Derya Akay (born 1988) is a Turkish artist based in Vancouver, Canada. Akay has held numerous solo and group exhibitions in Canada, Japan, Mexico, U.S., and Turkey. In 2010, Akay graduated from Emily Carr University and completed a residency at the Banff Centre.

Work 
Derya Akay's artistic practice involves community organizing, gathering, cooking, food and knowledge sharing, gardening, performance, and installation. Akay often uses tableware, textiles, food, and organic material in installations and performances with a focus on feminized and collective labour, while using intimate and domestic spaces such as kitchens, gardens, and bedrooms to showcase his work.
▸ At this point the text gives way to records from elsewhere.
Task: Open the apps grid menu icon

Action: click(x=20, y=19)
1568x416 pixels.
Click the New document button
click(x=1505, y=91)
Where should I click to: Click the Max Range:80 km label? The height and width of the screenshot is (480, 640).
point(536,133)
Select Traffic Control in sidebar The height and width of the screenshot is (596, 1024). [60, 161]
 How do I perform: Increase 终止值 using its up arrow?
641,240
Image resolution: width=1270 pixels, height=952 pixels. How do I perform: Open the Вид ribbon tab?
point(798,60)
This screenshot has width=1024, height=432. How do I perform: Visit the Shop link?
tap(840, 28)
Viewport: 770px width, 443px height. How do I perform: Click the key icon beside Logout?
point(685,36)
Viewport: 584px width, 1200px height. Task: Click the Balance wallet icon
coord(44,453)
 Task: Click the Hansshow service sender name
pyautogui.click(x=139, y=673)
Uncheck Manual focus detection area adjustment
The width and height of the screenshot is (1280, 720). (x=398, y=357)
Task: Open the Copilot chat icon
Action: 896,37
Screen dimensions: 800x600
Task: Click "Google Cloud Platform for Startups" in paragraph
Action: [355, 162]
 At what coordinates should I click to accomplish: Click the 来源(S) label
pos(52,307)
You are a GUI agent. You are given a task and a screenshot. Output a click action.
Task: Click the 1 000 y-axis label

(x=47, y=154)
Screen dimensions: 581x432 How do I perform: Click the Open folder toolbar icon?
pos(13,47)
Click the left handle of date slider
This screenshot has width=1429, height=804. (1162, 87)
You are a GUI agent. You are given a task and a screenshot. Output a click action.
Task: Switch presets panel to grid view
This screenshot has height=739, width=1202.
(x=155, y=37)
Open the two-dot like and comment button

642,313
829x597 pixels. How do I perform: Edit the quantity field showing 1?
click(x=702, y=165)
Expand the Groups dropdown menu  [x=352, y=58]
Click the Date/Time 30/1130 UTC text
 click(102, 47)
Akay's mother, Dilara Akay, is an activist and artist. They collaborated on Ghost Spring (2018), a work about the political upheavals in Turkey and the loss of loved ones, installed and performed at Mountain View Cemetery in Vancouver, Canada, in association with grunt gallery.

Recent Exhibitions and Projects 
Akay has collaborated with artists such as Haruko Okano, T’uy’t’tanat Cease Wyss, Julia Feyrer, and Anne Low.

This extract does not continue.